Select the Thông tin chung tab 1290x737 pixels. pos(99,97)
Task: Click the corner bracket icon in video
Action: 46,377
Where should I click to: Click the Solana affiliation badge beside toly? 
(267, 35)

□ □ □ □

Work task: Type out the whole listing once more, exactly as written.

The completed task:
Select the Thông tin chung tab 1290x737 pixels. pos(99,97)
Task: Click the corner bracket icon in video
Action: 46,377
Where should I click to: Click the Solana affiliation badge beside toly? 
(267, 35)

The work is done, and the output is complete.